The Burka Coffee Estate is located on the outskirts of Arusha National Park, on the leeward side of Mount Meru. It's just 80 KM west of Mount Kilimanjaro, Africa’s highest peak. Situated close to the Kenyan border, this north-westerly region of Tanzania is famous for the coffee it produces.
Burka Coffee Estate was founded in 1899 by German settlers just outside the town of Arusha in northern Tanzania. The neighbouring Selian Estate was established in 1910, and it was acquired by Burka in 1991. The first coffee trees were planted in 1918, and they now number some 1.3 million trees. They're mostly shade-grown varietals. Three hundred and fourteen acres are reserved for forests. A further 250 acres are reserved as natural grasslands.
There are around 200 permanent staff at Burka, a further 200 casual daily staff, and up to 5,000 temporary staff involved in picking and sorting at the height of harvest season. All permanent staff are provided with housing on the estates, and their salary is set at least 20% above minimum government requirements.

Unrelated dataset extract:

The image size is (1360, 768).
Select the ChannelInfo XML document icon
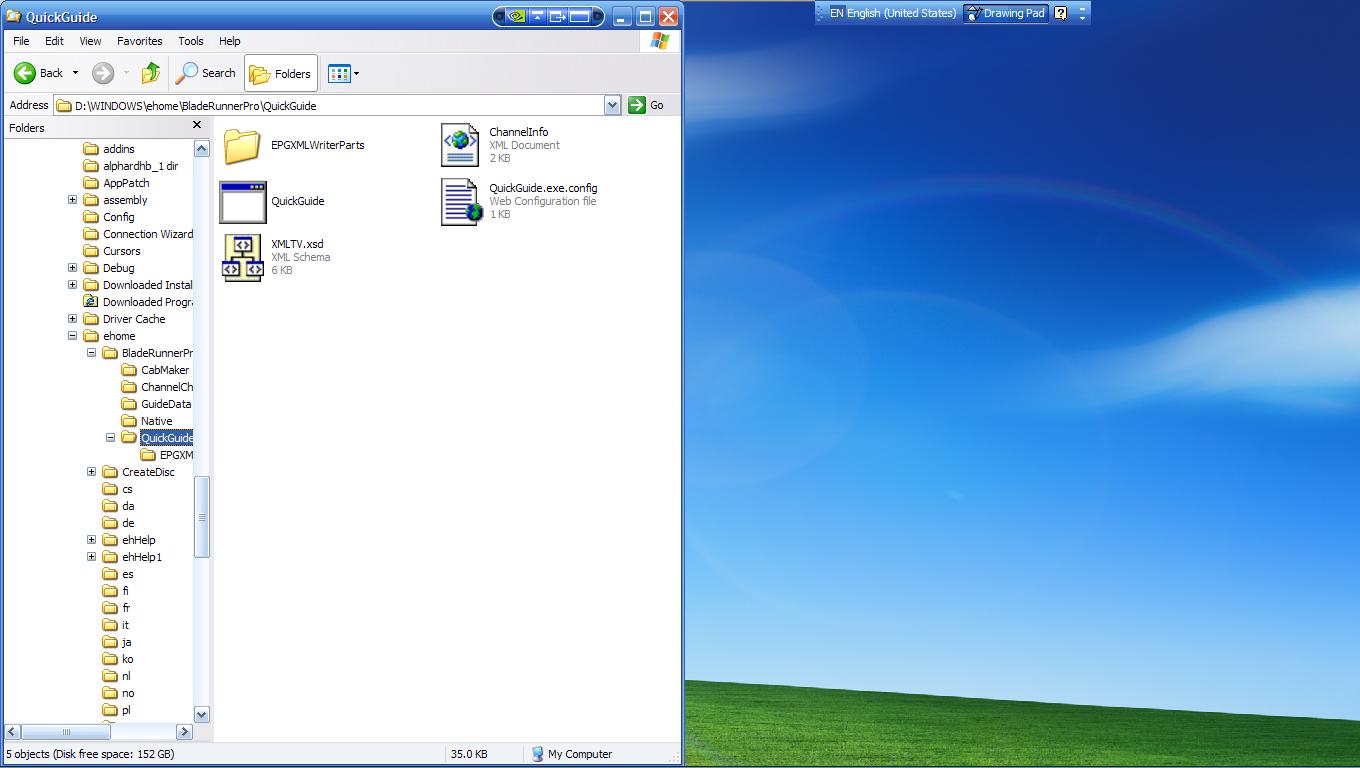tap(460, 145)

Staff have social security and labour union membership included in their contracts, and an estate credit union also offer loans and advice for education, health, and house construction. Each estate has its own nursery, each of which educates over 100 children, and two primary schools also cater for over 600 children from the estate workers' families and neighbouring communities. An on-site health centre with estate nurse and dispensary is available for all staff, and the estate has its own ambulance. It also has shops, sport facilities, churches, and a mosque.
Regular inter-estate and inter-camp football and netball matches occur, along with staff BBQs and other holiday celebrations. Workers are supplied with free firewood from stumped coffee trees, and fruit and nut trees are grown around the staff villages.
The staff at Burka have a combined wealth of agronomic experience, and over the course of many decades the estates have built a reputation for consistent production of fine Arabica coffees characterised by mild acidity with flavours of lemon, chocolate, and caramel.
Harvesting is carried out between the months of May and October. It's done by selective hand-picking of red ripe cherries, which is followed by further hand-sorting to remove any over- or under-ripe cherries. Cherries are then dried slowly on raised African beds for 12–14 days. The cherries are carefully maintained through consistent turning to ensure even drying and to avoid over-fermentation. They are covered at night to protect them from excess rain and moisture. Once the cherries have dried to the optimum moisture content, they are sent to Moshi for hulling, grading by bean size, and careful handpicking. They're then bagged in GrainPro for export from the port in the capital city, Dar Es Salaam.
In the cup this is a big, chewy coffee with loads of liquorice and a creamy finish. As it cools, look out for prunes and a hint of tobacco leaf.